START Exercise data

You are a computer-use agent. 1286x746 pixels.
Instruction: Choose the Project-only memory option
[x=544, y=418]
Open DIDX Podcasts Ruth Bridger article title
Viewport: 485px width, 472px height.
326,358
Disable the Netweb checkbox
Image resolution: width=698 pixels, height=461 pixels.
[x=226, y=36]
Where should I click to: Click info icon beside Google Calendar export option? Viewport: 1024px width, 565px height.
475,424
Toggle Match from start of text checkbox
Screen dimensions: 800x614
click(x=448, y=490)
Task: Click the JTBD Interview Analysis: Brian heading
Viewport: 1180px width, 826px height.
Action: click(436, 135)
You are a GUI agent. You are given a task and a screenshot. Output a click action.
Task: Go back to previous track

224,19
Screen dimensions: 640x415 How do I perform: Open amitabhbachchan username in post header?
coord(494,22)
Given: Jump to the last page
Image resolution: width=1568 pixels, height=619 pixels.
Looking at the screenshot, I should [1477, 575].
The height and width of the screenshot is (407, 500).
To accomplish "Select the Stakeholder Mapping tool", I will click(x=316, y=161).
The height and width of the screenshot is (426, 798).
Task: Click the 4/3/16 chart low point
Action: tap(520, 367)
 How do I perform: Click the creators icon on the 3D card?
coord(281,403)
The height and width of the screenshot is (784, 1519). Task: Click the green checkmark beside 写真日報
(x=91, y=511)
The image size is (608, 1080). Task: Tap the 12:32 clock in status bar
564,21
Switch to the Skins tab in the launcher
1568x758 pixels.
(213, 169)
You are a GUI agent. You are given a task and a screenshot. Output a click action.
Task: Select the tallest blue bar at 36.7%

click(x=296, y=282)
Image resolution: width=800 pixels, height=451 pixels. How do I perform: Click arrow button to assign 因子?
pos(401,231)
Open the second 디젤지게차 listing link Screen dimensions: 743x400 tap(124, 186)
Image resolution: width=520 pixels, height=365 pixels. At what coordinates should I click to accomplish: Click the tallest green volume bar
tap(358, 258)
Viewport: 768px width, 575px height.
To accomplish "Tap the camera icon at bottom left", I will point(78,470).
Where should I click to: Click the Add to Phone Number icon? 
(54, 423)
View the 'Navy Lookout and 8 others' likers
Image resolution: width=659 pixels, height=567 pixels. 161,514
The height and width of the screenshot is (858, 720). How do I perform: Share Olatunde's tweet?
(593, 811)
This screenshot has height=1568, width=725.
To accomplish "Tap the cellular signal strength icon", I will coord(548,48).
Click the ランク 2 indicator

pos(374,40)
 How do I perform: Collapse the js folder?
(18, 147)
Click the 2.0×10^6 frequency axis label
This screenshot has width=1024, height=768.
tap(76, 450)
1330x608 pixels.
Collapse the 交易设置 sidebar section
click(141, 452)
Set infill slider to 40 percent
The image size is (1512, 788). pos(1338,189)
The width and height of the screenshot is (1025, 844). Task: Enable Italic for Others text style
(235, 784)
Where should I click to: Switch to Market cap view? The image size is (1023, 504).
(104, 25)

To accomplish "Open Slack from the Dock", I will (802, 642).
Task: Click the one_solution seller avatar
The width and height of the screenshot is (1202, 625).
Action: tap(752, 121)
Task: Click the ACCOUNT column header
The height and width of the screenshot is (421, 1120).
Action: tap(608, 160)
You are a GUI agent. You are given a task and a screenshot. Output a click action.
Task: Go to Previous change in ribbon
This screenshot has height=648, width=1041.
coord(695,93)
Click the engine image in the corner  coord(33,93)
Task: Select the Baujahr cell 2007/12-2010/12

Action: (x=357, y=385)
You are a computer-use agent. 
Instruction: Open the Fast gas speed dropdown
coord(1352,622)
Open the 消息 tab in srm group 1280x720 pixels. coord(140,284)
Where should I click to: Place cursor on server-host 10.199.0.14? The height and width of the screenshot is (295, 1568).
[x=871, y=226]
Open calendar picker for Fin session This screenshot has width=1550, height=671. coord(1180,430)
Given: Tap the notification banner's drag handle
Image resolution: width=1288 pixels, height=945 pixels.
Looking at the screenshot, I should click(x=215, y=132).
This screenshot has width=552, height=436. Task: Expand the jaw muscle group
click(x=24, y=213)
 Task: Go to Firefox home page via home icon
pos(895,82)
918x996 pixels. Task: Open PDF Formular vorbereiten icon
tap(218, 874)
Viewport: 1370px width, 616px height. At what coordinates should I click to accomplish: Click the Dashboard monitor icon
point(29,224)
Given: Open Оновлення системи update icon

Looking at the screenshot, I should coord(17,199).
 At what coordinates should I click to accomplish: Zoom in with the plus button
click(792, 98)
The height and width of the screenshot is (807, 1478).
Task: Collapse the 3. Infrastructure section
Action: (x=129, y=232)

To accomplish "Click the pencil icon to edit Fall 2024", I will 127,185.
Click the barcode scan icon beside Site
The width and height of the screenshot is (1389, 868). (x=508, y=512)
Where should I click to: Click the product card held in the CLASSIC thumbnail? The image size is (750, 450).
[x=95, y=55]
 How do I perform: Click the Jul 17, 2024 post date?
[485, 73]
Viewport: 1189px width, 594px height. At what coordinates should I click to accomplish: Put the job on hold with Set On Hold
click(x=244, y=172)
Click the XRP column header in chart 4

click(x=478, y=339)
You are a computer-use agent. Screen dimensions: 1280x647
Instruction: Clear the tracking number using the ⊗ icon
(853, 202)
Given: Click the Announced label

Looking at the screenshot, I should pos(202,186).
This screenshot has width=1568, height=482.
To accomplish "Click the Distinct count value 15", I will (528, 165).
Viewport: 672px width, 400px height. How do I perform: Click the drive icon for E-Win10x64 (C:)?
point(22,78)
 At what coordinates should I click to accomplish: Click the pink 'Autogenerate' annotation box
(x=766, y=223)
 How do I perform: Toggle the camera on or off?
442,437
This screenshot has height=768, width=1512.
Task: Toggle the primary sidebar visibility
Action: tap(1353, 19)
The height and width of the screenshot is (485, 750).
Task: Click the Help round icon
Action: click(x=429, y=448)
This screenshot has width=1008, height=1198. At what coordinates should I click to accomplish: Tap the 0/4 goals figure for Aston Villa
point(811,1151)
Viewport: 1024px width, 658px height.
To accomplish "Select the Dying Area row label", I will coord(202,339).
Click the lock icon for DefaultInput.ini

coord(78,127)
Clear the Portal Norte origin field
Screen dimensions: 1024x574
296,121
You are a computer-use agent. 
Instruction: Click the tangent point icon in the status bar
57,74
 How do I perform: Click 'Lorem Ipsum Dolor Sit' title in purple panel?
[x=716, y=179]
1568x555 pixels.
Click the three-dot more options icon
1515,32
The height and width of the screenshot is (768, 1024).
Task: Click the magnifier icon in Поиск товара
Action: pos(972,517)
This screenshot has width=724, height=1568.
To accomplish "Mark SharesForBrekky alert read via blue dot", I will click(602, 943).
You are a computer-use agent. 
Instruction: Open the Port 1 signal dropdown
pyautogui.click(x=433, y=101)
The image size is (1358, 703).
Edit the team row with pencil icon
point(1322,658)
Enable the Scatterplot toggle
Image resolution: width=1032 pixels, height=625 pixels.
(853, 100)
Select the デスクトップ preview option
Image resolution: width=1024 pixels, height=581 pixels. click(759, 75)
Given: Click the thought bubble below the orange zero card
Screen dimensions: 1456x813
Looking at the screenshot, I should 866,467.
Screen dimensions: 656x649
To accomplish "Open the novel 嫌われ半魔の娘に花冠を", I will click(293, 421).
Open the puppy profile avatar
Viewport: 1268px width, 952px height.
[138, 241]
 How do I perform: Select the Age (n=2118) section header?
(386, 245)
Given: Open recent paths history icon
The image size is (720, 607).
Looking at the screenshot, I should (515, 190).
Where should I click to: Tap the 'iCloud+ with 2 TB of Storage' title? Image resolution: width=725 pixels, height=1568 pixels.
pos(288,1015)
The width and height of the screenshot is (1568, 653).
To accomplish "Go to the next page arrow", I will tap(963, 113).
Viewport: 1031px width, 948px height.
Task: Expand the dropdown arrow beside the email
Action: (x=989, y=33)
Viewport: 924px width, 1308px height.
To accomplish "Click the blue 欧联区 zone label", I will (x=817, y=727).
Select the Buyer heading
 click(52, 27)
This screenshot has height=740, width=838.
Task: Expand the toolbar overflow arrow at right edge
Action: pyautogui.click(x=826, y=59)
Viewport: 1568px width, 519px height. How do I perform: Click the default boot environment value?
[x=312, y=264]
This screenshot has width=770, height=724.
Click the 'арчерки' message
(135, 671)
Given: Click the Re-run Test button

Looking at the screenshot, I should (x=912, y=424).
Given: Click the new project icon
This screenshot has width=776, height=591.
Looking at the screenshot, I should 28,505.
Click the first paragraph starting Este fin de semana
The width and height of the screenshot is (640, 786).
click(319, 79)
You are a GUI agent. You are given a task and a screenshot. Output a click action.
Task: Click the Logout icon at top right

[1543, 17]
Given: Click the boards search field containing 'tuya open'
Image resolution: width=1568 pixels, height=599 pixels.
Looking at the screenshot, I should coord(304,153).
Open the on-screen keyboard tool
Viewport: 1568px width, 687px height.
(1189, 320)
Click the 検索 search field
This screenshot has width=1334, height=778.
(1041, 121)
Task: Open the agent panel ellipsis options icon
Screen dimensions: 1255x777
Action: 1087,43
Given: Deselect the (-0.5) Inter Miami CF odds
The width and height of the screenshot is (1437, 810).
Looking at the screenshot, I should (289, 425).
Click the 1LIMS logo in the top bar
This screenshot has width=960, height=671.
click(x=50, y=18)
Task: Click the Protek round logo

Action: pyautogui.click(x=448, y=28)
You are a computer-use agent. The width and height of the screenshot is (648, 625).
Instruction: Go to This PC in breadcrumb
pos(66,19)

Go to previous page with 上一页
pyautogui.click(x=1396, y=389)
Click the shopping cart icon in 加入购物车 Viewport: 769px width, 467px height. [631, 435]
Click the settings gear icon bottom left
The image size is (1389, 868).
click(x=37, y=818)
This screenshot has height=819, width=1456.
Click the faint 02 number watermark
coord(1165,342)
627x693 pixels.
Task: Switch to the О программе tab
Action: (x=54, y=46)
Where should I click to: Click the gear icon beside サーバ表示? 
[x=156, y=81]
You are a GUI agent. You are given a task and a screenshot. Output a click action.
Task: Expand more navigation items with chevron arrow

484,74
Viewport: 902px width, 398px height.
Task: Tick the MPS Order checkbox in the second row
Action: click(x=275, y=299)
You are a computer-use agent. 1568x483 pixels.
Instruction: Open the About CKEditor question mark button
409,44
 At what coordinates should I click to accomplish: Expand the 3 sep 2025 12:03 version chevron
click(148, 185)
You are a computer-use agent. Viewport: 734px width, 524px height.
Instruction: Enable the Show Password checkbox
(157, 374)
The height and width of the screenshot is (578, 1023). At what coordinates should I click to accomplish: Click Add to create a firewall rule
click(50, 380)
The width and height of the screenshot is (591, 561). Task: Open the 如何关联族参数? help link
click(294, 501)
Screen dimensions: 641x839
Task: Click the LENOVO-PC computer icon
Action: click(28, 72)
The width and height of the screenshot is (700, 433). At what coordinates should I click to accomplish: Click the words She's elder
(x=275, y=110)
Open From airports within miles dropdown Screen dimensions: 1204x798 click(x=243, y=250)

END Exercise data

Task brief
Whenever the string "avatar" turns up in a line of the data, copy that line.

Response to this exercise
Task: Click the one_solution seller avatar
Open the puppy profile avatar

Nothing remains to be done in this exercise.